ABDÜLBASİR EFENDİ

Müderris, Nakşî şeyhi, hattat. (1236/1821-1314/1896)

Abdülbasir Efendi, İçel’in Silifke kazasında doğdu. Bursa ve Denizli’de okudu. Hafız Şerif Efendi gibi devrinin tanınmış bilgelerinden ders aldı. Konya’ya gelerek Bekir Sami Paşa Medresesinde* (Paşa Dairesi) bir odaya yerleşip tahsilini geliştirmeye devam etti. Paşa Dairesi’nde hocası ve aynı zamanda şeyhi, Hacı Mehmet Himmet Efendi’dir (ö. 1862). Eğitim kurumu olarak hem medrese hem de dergâh olan Paşa Dairesi’nde, Nakşibendî tarikatı Halidiye koluna intisap etti. Sonra kendisi de bu kolun şeyhlerinden oldu. Vaktini, okuma-yazma ve ibadetle geçiren Abdülbasir Efendi’nin mazbut bir hayatı vardı. Sünnete son derece itina göstermekte, her yıl Ramazan ayında Kapı Camii veya Sultan Selim Camii’nde itikâfa girerdi. Yazları bembeyaz, süt gibi elbise giyen Abdülbasir Efendi, gereksiz, malayani söz söylemeyen, güzel ahlak sahibi bir insandı. “Uzunca boylu, zayıfça vücutlu, uzunca çehreli, melek sima” bir zattı.

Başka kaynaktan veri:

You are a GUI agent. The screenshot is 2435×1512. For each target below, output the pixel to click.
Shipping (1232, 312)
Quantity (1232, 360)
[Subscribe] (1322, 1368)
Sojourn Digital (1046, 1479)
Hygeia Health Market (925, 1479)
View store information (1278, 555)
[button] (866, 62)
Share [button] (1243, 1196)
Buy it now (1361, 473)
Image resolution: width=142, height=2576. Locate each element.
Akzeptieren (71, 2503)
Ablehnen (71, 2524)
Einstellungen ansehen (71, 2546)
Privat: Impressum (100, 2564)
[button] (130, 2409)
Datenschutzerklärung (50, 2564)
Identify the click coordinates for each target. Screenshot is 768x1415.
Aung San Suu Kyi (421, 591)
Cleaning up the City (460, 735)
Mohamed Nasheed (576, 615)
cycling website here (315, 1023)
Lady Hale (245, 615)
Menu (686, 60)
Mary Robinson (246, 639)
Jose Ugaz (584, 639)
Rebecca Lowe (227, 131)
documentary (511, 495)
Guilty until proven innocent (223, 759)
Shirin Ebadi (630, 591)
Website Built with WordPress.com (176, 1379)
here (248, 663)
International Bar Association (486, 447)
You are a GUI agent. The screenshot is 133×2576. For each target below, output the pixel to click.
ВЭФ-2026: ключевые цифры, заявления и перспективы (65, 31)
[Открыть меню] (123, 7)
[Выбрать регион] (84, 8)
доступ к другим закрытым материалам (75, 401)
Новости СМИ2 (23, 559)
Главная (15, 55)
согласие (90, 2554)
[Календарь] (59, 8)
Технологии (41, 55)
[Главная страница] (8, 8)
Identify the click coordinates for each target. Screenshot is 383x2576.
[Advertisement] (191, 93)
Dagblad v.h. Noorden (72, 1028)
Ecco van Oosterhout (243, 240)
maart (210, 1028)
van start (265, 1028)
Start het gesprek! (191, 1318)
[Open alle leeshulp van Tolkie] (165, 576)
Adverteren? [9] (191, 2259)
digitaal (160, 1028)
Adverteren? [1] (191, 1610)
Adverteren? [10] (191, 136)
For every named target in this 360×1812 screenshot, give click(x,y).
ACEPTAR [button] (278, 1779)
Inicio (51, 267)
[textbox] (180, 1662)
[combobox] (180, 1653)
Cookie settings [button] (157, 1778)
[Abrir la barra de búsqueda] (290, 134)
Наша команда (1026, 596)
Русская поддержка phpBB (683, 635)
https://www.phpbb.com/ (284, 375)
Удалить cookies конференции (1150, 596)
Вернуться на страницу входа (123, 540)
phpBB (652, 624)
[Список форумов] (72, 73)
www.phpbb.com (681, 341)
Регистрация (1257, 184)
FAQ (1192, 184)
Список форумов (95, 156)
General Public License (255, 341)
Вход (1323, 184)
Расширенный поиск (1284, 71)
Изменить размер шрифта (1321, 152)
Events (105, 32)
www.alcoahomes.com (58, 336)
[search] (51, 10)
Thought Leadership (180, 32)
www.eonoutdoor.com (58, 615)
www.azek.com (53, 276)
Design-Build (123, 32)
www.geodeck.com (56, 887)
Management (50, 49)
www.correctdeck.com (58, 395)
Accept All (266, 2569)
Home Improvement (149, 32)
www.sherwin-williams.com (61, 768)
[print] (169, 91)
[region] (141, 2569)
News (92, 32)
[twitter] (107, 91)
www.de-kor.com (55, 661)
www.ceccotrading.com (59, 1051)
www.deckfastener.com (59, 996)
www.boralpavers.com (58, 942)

Devrin saygın şahsiyetlerinin yaptığı gibi, o da medrese ve mescidini inşa ettirdi. Nehrikâfur (Araplar) Mahallesi’nde 1870 yılında kendi adıyla (Abdülbasir/Hacı Hasanbaşı/Vakî) tanınan bir medrese yaptırıp müderrisliğini üstlendi. Medresesinin yanına mescit de yaptıran Abdülbasir Efendi, medresesinde Tasavvurat, Izhar ve Mültekâ gibi dersleri okuttu. On beş risaleden oluşan Mecmu’atü’r-risâil adlı eseri yazdı. Zamanının bütün ilim ve fenlerine vâkıftı. Abdülbasir Efendi, dersleri yanında güzel sanatlardan hattatlığa ilgi duyarak Kaside-i Bürde ve pek çok icazet yazdı.

Abdülbasir Efendi’nin bir yönü de yayımcılıktı. Ebu Sait Mehmet Hadimî’nin* (1701-1762) tefsir, hadis, fıkıh başta olmak üzere; içlerinde kahve, tütün, misvak konularının da bulunduğu yirmi yedi ayrı risalesini bastırdı.

Abdülbasir Efendi, Özdemirli Medresesinin kurucu müderrisi Hacı Mustafa Efendi’nin* (ö.1843) kızı ile evlendi. Oğullarından biri, Konya Sanayi Mektebinde halıcılık öğretmeni olarak görev yapan ve II. Abdülhamit’e suikast teşebbüsleri ile tanınan Abdülaziz Efendi’dir*.

1896’da vefat eden Abdülbasir Efendi, Musalla Mezarlığı’na defnedildi. Selçuk Es, mezarının, şehitliğin hemen on metre batısında olduğunu belirtmektedir. Ancak Şubat 2009’da yapılan bir araştırmada Abdülbasir Efendi’nin mezar taşı bulunamamıştır. Şehitliğin batısında, mezar yoktur, çevre duvarından sonra Namazgâh başlamaktadır. Bu durum şehitliğin, Namazgâh’a doğru büyütüldüğünü, o arada da Abdülbasir Efendi’nin mezar taşının başka bir yere kaldırıldığını veya kaybedildiğini düşündürmektedir.

CANER ARABACI

BİBLİYOGRAFYA

  • BOA, DH. MKT, 02/Ş /1326 H/29.08.1908 M; KS 1300 H/56; 1301 H/53; Arabacı, 1998, 279-280; Es, BKA, 1 Ocak 1974-22 Nisan 1976; Es, Arşiv, DN. 5747; Önder, 1952a, 50; Sural,Konya , 4 Ağustos 1975; Uyar, Hattatlar,sy.110, s. 5-6; Uyar, Bilginler, sy. 123- 124, s. 32; Uz, 2004b, 219-220.